Vuletic v Contributory Mortgage Nominees Ltd
[2006] NZCA 191
•31 July 2006
IN THE COURT OF APPEAL OF NEW ZEALAND
CA250/05
BETWEENITA VULETIC
Appellant
ANDCONTRIBUTORY MORTGAGE NOMINEES LIMITED
Respondent
Hearing:17 May 2006
Court:Chambers, Baragwanath and Venning JJ
Counsel:R E Harrison QC for Appellant
L McEntegart for Respondent
Judgment:31 July 2006
JUDGMENT OF THE COURT
AThe appeal is allowed.
BOrders 1, 2, and 4 as set out in the judgment of the High Court as sealed on 19 December 2005 are set aside.
CThe respondent’s application for summary judgment against the appellant is dismissed.
DThe respondent must apply to the High Court for the convening of a case management conference so that directions as to the future conduct of the proceeding may be given.
E Costs in the High Court with respect to the summary judgment application are reserved, for determination by that court at an appropriate time if the parties cannot agree them.
FWith respect to costs in this court, the respondent must pay to the appellant the sum of $6,000, plus usual disbursements.

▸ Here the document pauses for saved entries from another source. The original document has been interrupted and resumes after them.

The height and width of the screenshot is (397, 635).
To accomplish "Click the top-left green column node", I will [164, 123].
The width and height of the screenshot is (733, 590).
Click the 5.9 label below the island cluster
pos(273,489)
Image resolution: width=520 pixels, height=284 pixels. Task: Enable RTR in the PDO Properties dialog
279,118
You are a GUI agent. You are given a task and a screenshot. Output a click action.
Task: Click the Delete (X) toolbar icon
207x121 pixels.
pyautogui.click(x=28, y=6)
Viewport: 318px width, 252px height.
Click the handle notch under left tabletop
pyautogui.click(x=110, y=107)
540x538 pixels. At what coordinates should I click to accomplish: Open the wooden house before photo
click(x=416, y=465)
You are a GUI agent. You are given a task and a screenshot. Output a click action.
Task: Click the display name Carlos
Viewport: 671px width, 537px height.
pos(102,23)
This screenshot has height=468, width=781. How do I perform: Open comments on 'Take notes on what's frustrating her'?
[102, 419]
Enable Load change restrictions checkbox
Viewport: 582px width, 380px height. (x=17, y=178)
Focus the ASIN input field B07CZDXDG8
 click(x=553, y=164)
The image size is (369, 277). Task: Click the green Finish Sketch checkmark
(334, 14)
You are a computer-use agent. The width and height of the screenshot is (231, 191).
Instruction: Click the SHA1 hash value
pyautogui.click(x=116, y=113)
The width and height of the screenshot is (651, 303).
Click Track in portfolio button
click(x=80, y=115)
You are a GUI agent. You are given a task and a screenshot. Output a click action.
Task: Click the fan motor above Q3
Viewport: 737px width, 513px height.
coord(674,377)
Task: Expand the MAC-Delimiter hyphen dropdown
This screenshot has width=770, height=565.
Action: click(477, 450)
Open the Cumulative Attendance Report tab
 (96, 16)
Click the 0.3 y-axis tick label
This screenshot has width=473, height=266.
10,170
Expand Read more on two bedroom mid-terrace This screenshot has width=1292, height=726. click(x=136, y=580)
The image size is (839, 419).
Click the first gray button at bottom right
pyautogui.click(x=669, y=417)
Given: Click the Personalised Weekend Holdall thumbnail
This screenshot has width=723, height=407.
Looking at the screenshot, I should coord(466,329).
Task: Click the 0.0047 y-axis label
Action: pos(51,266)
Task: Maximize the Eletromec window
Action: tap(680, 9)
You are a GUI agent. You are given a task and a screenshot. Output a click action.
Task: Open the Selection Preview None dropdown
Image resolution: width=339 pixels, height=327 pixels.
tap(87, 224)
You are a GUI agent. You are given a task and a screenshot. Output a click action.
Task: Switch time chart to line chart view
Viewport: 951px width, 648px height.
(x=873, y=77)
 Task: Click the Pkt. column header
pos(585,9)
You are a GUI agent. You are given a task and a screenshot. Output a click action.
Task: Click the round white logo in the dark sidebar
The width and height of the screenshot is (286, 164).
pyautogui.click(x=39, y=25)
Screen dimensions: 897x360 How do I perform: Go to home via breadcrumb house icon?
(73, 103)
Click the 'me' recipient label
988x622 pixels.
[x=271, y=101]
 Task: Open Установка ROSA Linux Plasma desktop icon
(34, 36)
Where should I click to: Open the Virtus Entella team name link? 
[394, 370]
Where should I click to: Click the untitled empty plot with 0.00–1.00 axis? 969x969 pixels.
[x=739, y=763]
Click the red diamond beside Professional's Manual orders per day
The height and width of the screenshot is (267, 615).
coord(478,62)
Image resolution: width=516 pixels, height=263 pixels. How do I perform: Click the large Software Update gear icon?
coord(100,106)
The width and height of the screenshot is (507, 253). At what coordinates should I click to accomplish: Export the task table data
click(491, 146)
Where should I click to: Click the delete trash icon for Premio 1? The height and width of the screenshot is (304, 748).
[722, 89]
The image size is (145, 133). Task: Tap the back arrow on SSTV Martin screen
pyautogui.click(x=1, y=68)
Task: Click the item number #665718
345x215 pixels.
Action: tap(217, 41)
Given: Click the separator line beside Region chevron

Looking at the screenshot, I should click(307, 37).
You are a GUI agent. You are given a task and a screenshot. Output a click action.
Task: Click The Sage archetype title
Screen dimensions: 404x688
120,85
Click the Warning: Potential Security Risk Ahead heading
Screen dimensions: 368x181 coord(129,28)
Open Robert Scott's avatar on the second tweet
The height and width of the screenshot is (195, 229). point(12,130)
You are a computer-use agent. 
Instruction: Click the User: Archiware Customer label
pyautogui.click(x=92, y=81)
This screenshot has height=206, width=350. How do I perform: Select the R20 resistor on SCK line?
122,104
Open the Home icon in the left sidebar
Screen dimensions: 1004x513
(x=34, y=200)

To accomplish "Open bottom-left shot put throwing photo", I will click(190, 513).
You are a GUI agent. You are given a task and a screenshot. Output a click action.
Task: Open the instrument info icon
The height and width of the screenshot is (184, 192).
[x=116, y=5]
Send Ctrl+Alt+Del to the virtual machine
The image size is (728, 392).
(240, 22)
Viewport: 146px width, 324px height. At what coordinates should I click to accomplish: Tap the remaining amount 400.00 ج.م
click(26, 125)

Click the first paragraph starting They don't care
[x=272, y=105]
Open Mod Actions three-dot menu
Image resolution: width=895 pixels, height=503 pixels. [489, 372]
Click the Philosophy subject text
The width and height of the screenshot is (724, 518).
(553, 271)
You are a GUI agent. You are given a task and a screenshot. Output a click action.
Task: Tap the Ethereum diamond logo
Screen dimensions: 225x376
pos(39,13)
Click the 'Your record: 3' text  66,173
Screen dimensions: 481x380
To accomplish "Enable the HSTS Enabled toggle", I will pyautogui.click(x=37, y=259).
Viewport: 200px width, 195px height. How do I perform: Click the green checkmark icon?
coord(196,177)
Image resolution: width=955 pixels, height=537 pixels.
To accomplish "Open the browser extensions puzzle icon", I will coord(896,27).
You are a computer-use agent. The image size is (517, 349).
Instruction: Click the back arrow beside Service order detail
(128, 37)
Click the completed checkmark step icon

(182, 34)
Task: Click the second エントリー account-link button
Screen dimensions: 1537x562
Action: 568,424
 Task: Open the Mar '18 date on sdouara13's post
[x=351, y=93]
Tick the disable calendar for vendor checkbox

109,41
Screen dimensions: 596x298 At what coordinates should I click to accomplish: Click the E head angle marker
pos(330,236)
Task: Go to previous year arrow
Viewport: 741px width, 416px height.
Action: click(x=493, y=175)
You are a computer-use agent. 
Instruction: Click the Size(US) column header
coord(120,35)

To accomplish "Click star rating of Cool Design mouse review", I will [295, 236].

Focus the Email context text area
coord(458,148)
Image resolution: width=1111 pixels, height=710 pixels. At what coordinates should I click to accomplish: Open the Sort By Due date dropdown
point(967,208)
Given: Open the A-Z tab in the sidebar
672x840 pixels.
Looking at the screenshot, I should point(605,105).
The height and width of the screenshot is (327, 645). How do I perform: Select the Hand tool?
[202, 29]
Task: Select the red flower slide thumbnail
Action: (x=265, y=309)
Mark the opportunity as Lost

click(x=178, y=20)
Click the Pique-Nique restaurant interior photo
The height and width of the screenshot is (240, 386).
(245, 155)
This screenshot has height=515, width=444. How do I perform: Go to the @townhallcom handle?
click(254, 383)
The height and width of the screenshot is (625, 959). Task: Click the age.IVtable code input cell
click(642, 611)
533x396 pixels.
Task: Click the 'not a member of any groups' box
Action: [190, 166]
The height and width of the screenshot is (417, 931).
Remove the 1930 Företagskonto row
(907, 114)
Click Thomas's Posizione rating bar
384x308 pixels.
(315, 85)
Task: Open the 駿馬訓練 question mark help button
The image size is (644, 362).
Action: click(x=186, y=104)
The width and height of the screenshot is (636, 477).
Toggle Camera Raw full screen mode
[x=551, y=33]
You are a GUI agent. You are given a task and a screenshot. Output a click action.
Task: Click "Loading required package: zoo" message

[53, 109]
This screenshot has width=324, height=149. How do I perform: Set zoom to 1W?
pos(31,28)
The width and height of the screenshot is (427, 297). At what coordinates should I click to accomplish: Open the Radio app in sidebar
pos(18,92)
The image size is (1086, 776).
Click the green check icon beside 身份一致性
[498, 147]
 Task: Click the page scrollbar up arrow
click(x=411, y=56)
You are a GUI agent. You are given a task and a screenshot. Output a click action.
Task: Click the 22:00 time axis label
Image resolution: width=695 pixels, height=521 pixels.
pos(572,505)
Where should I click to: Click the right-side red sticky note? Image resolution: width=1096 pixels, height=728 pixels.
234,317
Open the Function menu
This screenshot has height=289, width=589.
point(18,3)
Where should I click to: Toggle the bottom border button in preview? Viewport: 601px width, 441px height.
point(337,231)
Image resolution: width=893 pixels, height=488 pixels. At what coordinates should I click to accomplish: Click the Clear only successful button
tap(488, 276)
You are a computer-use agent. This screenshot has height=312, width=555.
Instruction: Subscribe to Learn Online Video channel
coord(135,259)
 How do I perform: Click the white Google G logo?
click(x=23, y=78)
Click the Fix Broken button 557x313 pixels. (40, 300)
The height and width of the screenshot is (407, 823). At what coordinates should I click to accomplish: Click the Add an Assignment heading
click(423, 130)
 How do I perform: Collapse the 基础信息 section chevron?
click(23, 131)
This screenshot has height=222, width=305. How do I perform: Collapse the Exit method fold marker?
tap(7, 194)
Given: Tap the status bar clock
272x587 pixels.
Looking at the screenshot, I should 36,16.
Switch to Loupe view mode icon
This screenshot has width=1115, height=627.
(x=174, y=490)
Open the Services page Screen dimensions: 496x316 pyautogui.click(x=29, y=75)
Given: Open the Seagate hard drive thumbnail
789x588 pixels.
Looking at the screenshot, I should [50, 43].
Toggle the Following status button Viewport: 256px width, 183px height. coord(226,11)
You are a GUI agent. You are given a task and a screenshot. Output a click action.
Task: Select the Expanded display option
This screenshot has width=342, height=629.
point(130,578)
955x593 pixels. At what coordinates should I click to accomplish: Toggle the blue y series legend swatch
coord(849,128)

G Liberty is reserved to the parties to apply to this court for any other orders consequential on the above orders.
REASONS OF THE COURT
(Given by Chambers J)
Liability under a guarantee
[1] This appeal is concerned with whether Ita Vuletic, the appellant, is liable as guarantor to Contributory Mortgage Nominees Limited, the respondent. Associate Judge Faire held that she was liable: Contributory Mortgage Nominees Limited v Harris Road No 10 Limited HC AK CIV 2005-404-3078 27 October 2005.
[2] The essential facts can be shortly stated. Contributory Mortgage held a mortgage over a property at Hulme Place in Henderson, Auckland. On 21 November 2003, Contributory Mortgage, exercising its power of sale as mortgagee, entered into a contract to sell the property to Harris Road No 10 Limited for $2.5 million, plus GST. The terms of the agreement between the parties were captured in two documents, which were linked. We shall call the main document, which was the agreement for sale and purchase, “the sale agreement”. The other agreement, which we shall call “the mortgage back agreement”, provided that Contributory Mortgage was to provide or procure for Harris Road “second mortgage funding for the balance of the purchase price”.
[3] A critical term of the sale agreement, so far as this appeal is concerned, was clause 26:
This agreement shall be personally guaranteed by ITA VULETIC a director and shareholder of HARRIS ROAD NO 10 LIMITED as Trustee to the intent that the obligations of the purchaser or nominee shall be paid personally by the said ITA VULETIC if the purchaser and/or its nominees shall fail to complete the agreement and terms thereof. This agreement shall bind the executors, administrators and assigns of ITA VULETIC.
[4] Settlement of the purchase took place on 23 January 2004. At that time, Harris Road did not pay the GST component of the sale price, namely $312,500. The reason for that was a provision (clause 6) in the mortgage back agreement, by which Harris Road was immediately upon settlement to apply to the Inland Revenue Department for “a full refund of all GST input tax”. Harris Road purported to assign to Contributory Mortgage “all its right and title to a GST refund in respect of the purchase”. As soon as Harris Road received its refund, it was to “bank the same to [Contributory Mortgage’s] trust account”. The parties appear to have envisaged that the GST component of the sale price would be paid late to Contributory Mortgage from the GST tax refund Harris Road expected to receive.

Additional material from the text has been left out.